BBC報道關於英國一份皇家學會會報,內容指出地球的語言消失,在發達地方尤其嚴重。來自劍橋大學的學者指出,世界上四分之一的語言正受到威脅,當經濟發展時,某一種語言通常會主宰一個國家的政治和經濟領域,人們就會被迫接受主導的語言;當然也有人會冒着在政治和經濟方面被忽視的風險使用冷門語言。

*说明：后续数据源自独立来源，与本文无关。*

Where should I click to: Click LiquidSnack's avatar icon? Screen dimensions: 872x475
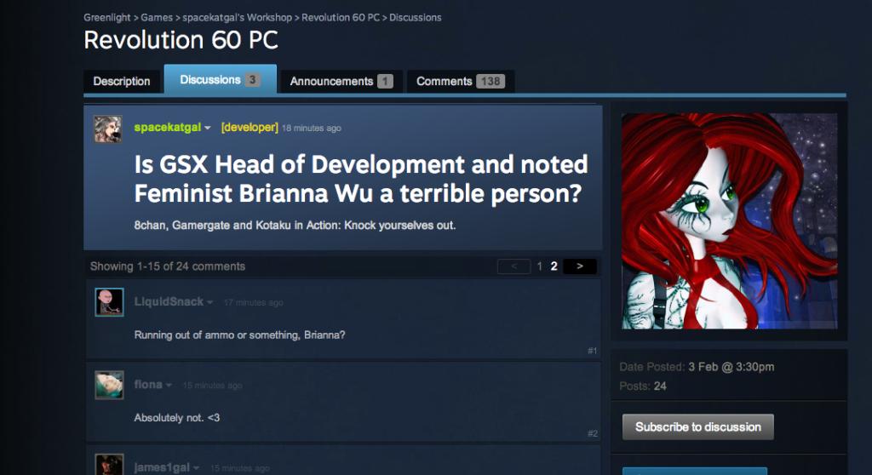pyautogui.click(x=109, y=302)
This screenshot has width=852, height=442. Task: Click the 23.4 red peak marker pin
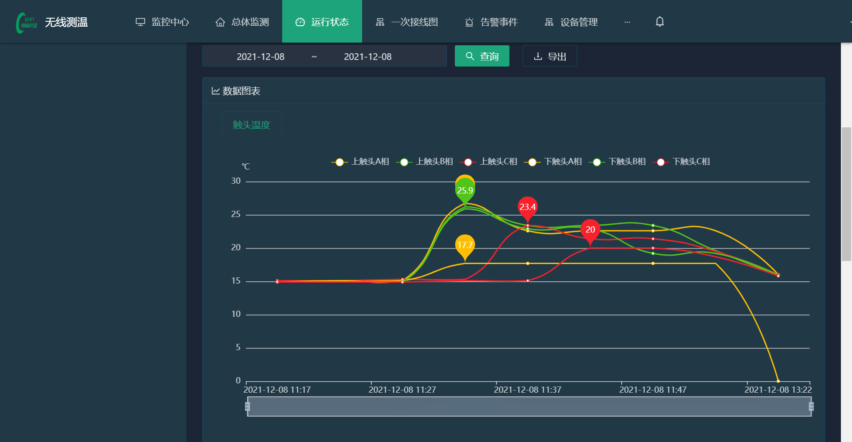(528, 207)
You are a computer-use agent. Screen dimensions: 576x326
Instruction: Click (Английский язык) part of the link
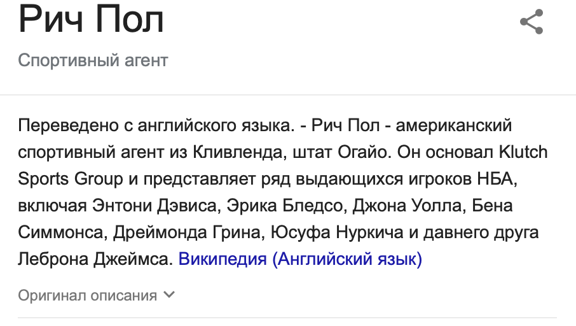347,259

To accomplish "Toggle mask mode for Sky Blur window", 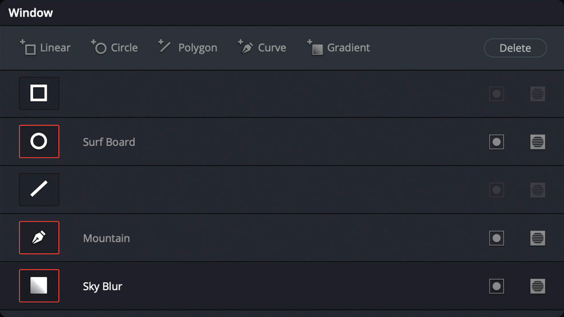I will point(538,286).
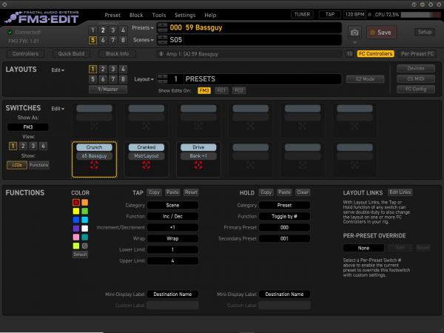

這令我想起早前受前商台DJ Law少邀請,到他有份的Free Foundation旗下咖啡店來了個旅遊分享會。席間有人帶了一位在香港出生,但在大陸生活了十幾年後再回到香港的朋友來,他一點廣東話都不會,帶他出席是希望他聽多一些。那男子一點廣東話都不會並不出奇,但當他表示多年來跟家人是在上海生活,我跟他說上海話時,他卻表示自己不會講、只會聽一點時,我真感到非常非常奇怪!但這並非個別例子。早幾年到九龍灣某專上學院分享會後,有一位在上海土生土長的女交換生也是一句上海話也不懂說!生活在上海卻不懂上海話,是甚麼道理呢?不過話說回來,後來大家討論這話題時,就有人提出香港本土語言也非廣東話,而是新界「圍頭話」,但九成九香港人是不會圍頭話的,包括我自己,是否也要注視一下這現象呢?至於那份報告,其實是人員發現北美Upper Tanana語在阿拉斯加地區使用的人數不足二十五人,正面臨永久滅絕;歐洲Ume Sami語及法國Auvergnat語也正在慢慢消失。在尼泊爾的Bahing語也只剩下不足八人使用。研究人員當然希望有一些行動可以保護這些少數語言,但談何容易?在主流語言也開始不嚴謹的時代,少數語言能受到保護的機會很微!可能日後要靠時光機回到過去,把語言保留!